Pound Live: Focus will be on the British currency when Philip Hammond delivers his Spring Statement
Takuya Kanda, general manager at Gaitame.com Research Institute, said: “The parliament is likely to reject a ‘no-deal Brexit’ plan, and the March 29 exit date subsequently being extended now looks to be a distinct possibility.
“The pound is thus stabilising on such expectations for now.
“Considering how sensitive the pound is to headlines, we could see the currency gyrate again if the door is opened for an extension of the March 29 exit deadline.”
Speaking after last night’s defeat in the Commons, the Prime Minister warned voting against leaving without a Brexit deal and for an extension “does not solve the problems we face”.
The Prime Minister said: “The EU will want to know why we want that extension.

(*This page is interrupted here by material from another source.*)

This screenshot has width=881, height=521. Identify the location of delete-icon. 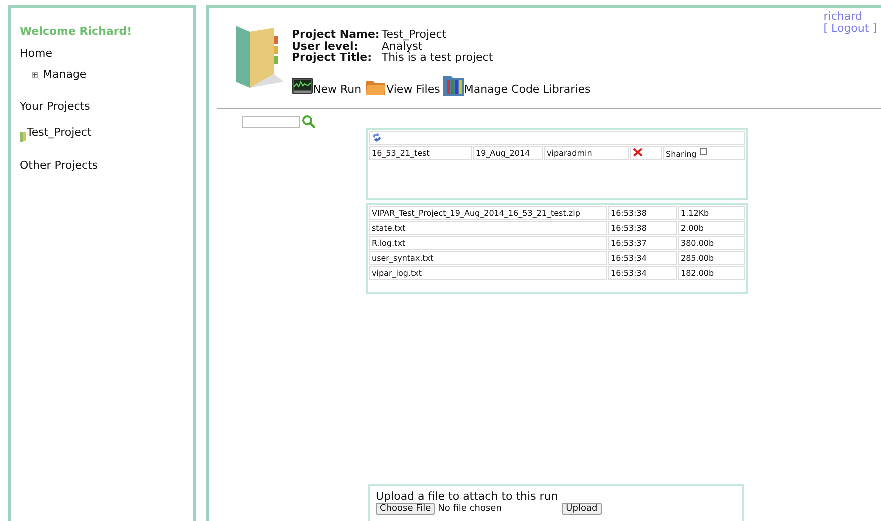
(638, 152).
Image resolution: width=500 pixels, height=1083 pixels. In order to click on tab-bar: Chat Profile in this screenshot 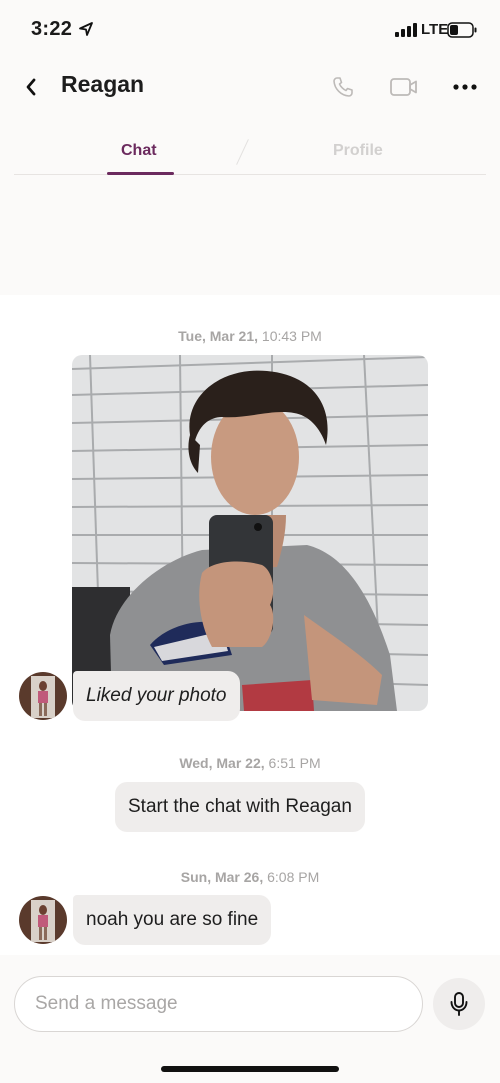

“The house will have to answer that question: does it want to suspend Article 50, does it want a second referendum, or does it want another deal, but not this deal.”
Pound Live: Geoffrey Cox’s legal advice on the Irish backstop sent sterling plummeting
Samuel Tombs, UK economist with Pantheon Macroeconomics, told poundsterlinglive.com: “More important votes will be held on Thursday, when the government will lay down an amendable motion to seek an extension to Article 50.
“A cross-party amendment proposing free votes on a range of different Brexit options likely will be tabled; it stands a better chance of succeeding this time, now Mrs May’s deal is effectively dead.”
He added: “The Withdrawal Agreement would be unrevised, but the Political Declaration would be overhauled to bring Labour MPs on side.
“We still see around a 30 percent chance of a second referendum, either called by Mrs May or backed by a majority of MPs to break the deadlock, but believe the chances of another election remain slim.”